“Does the government have no shame in destroying one man’s life?” asked Holly Sterling, wife of CIA whistleblower Jeffrey Sterling.
The wife of former CIA analyst Jeffrey Sterling on Thursday publicly called on U.S. President Barack Obama to pardon her husband—who has been sentenced to three and a half years in prison for, in her words, blowing the whistle and standing up for his rights.
“Does the government have no shame in destroying one man’s life and wasting tens of millions of dollars of taxpayers’ money to punish a man who had the audacity to do two things: Stand up for his constitutional rights and utilize proper channels provided to him to express concern for the citizens of our country?” asked Holly Sterling in an open letter that was shared at a Washington, D.C. press conference co-hosted by Reporters Without Borders, ExposeFacts and RootsAction.
“Mr. President, I ask you what do you want your legacy as president to be?” she continued. “Is it one in which you are remembered for prosecuting more whistleblowers than any other previous 14 administration combined, or rather, in the words of Pope Francis, ‘Let us remember the Golden Rule: Do unto others as you would have them do unto you.'”
Earlier this year, a federal court sentenced Sterling to prison after he was convicted of nine felony charges, including seven counts of espionage. He is accused of handing classified material to New York Times reporter James Risen detailing the CIA’s covert Operation Merlin, which was carried out under the administration of former President Bill Clinton to give Iranian government false information about nuclear technology in order to delay its alleged nuclear weapons program.
Risen criticized the operation as reckless and dangerous, arguing that it accelerated—rather than discouraged—nuclear proliferation.
Sterling has maintained his innocence, and Reporters Without Borders notes that “the evidence that formed the basis of his conviction consisted only of multiple emails and telephone conversations between the two men, without any content to directly prove Sterling was the source.”

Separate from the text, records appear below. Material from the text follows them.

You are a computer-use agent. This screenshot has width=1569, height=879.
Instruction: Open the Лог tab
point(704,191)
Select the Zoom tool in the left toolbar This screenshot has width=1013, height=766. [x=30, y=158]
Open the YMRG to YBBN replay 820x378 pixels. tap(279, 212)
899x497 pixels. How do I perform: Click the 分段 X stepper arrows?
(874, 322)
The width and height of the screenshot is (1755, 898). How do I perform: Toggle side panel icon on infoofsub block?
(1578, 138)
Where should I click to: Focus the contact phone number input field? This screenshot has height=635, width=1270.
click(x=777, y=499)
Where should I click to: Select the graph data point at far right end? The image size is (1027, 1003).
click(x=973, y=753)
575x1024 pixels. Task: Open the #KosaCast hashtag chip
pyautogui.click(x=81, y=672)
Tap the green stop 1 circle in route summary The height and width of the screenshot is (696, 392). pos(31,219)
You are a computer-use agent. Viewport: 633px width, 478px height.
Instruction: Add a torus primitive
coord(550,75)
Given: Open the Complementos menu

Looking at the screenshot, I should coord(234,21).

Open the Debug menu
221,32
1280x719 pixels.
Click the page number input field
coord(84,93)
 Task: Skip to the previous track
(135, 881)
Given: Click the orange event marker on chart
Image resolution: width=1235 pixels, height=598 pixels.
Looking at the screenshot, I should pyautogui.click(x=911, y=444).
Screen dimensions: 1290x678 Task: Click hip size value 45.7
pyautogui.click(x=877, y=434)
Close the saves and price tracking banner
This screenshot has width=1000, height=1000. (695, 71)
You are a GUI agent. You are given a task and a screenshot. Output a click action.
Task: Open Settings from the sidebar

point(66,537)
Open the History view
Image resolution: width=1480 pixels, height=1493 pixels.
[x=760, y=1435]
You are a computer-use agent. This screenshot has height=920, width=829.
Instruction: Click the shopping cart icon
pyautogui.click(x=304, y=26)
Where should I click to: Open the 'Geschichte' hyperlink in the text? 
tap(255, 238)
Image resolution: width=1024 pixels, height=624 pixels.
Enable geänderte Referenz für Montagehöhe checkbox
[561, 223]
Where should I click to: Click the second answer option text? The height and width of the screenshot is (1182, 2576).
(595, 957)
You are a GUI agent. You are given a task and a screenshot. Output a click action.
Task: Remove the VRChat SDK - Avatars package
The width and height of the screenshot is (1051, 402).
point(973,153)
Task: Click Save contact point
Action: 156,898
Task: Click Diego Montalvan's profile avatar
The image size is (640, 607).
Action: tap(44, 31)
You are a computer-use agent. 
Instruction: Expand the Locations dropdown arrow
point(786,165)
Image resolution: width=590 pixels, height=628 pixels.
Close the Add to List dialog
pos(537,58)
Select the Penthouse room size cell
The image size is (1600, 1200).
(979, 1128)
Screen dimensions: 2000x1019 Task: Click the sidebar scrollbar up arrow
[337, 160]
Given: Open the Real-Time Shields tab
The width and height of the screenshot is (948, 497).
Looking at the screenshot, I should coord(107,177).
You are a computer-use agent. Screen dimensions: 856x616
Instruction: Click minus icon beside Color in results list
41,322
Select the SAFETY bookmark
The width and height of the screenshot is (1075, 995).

Sterling, meanwhile, has long been heralded as a whistleblower by his supporters because he raised concerns about Operation Merlin by going through formal channels and informing the Senate Select Committee on Intelligence. “He had grave concerns about mismanagement of the program and potential harm to our country,” Holly wrote. “This was a legal and proper channel for agency employees to voice any such concerns.”
Yet it was on the grounds of this advocacy that he was suspected as Risen’s source.
“Even worse,” former CIA analyst and whistleblower John Kiriakou noted in a piece published in May, “the feds claimed that Sterling, who is black, did it out of resentment over a failed racial discrimination lawsuit against the agency—in effect using Sterling’s willingness to stand up for his rights against him.”
Many have argued that the Department of Justice has sought to make an example of Sterling, as part of the Obama administration’s larger war on whistleblowers. Meanwhile, high-ranking government officials like retired general David Petraeus have received far less severe consequences for their confirmed leaks of classified information.
“How do you explain the obvious disparate treatment of General Petraeus?” Holly Sterling wrote to the president. “If one strips away the race, financial status, and political clout of Jeffrey and Mr. Petraeus and solely reviewed the alleged crimes of Jeffrey and those pled by the general, it is glaringly obvious this was selective prosecution and sentencing.”
“They already had the machine geared up against me,” said Sterling in a documentaryreleased earlier this year. “The moment that they felt there was a leak, every finger pointed at Jeffery Sterling.”
Sterling is currently imprisoned in Littleton, Colorado—900 miles from his wife and family in St. Louis.